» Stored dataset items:
--*--

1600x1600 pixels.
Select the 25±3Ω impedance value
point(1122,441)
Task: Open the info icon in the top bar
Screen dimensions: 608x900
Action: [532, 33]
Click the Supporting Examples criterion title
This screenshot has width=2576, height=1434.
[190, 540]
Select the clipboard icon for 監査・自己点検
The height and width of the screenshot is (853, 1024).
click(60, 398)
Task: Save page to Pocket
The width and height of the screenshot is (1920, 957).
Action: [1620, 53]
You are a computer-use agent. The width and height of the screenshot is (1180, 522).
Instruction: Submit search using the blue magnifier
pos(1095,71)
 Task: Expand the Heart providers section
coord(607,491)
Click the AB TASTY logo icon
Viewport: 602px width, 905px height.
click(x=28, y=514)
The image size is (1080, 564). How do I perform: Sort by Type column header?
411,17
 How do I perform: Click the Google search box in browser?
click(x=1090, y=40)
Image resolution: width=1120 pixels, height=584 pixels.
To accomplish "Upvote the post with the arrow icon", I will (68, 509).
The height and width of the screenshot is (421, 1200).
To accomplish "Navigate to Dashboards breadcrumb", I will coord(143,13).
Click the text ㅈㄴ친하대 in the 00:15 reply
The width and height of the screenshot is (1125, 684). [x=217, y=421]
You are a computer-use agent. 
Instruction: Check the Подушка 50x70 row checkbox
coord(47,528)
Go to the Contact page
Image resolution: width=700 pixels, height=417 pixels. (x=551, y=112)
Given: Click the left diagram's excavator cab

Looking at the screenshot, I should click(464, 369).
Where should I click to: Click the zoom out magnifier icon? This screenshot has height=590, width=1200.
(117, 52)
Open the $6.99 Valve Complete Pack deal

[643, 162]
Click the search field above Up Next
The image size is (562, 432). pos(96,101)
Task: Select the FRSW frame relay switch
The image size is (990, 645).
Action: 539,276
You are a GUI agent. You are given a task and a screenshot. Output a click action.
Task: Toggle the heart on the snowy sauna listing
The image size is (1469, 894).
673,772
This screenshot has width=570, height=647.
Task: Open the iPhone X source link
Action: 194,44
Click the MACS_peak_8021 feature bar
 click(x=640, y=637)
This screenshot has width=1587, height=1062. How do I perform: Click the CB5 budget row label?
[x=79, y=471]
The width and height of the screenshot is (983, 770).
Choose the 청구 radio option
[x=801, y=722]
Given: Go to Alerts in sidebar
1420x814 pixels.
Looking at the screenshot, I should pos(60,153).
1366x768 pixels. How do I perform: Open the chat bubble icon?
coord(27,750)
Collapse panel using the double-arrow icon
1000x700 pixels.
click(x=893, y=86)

--*--

» TASK TO COMPLETE: When the word "will" occurs in a line above, list that line.

» COMPLETED EXERCISE:
To accomplish "Upvote the post with the arrow icon", I will (68, 509).
To accomplish "Navigate to Dashboards breadcrumb", I will coord(143,13).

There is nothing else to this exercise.